Recently, a help letter titled “Report on Major Risks and Crisis of the Enterprise and Request for Help and Rescue” circulated on the Internet. In the report, Jianye Group said that hit by the double blow of flood and epidemic, many real estate projects of the enterprise in various regions of Henan stopped working and shutting down, shopping malls, hotels, and cultural tourism operations were difficult to maintain. In addition, some of the projects under construction were severely damaged, causing various economic losses of more than 5 billion RMB.
10. Sunac Terminates 21 Hotel Management Agreements with Wanda
On the evening of the 10th, Wanda Hotel Development announced that it received a notice from Sunac China on September 10th.

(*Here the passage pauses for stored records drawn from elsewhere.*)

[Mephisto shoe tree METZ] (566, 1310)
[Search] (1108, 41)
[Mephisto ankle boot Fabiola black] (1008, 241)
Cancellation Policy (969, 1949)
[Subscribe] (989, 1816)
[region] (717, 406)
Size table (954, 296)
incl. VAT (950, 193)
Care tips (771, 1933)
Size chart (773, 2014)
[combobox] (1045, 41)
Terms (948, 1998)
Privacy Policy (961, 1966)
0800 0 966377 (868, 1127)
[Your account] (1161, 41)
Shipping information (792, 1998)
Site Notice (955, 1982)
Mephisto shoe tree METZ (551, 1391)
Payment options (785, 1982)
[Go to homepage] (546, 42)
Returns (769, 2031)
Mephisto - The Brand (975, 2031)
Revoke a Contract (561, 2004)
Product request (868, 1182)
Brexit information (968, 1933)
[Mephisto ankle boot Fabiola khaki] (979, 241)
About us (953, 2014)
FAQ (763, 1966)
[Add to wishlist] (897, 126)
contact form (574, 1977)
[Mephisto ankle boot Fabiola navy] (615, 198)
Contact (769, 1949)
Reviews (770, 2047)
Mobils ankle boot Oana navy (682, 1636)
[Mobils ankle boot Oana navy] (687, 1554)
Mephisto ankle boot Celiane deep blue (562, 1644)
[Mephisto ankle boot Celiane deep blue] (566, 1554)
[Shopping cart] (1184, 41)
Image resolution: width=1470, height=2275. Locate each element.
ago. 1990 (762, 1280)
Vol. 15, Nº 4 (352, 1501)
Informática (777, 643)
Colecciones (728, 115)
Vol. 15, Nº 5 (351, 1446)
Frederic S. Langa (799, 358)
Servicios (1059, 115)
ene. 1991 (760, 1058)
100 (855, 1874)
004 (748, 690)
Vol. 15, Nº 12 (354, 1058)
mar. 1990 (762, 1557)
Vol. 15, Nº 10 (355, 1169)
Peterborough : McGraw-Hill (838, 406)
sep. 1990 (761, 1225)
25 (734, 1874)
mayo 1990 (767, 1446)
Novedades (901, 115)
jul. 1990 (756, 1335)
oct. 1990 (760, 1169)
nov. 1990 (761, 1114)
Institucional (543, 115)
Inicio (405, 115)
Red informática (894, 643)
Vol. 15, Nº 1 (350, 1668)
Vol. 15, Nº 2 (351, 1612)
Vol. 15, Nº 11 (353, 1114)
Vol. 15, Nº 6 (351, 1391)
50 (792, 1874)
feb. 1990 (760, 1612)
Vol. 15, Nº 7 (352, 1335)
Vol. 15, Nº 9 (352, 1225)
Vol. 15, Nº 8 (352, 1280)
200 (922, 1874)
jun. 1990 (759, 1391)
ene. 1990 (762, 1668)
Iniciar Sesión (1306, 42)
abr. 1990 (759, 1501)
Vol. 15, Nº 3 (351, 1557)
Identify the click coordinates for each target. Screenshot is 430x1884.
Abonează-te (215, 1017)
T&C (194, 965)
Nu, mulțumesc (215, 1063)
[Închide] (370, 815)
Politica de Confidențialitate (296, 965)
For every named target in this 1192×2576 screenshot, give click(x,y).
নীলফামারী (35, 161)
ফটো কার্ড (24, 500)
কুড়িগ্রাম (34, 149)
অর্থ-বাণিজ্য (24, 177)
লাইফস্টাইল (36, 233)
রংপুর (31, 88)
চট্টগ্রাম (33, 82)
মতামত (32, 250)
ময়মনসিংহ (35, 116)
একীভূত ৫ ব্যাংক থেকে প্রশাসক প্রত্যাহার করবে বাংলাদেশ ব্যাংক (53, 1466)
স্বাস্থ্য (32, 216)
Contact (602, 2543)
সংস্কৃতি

According to the notice, Sunac China has informed Wanda Hotel Development that it will terminate the management agreement signed with Wanda Hotel Development about 21 hotels held by Sunac Group and managed by Wanda Hotel Development due to the impact of the Xin Guan epidemic and the adjustment of Sunac China’s business strategy. According to the announcement, these 21 hotels include 19 hotels in operation and 2 hotels under construction and have not yet started operation. Wanda Hotels said that the company and Sunac China are currently negotiating on the subsequent arrangements with termination and the potential compensation for Wanda Hotels.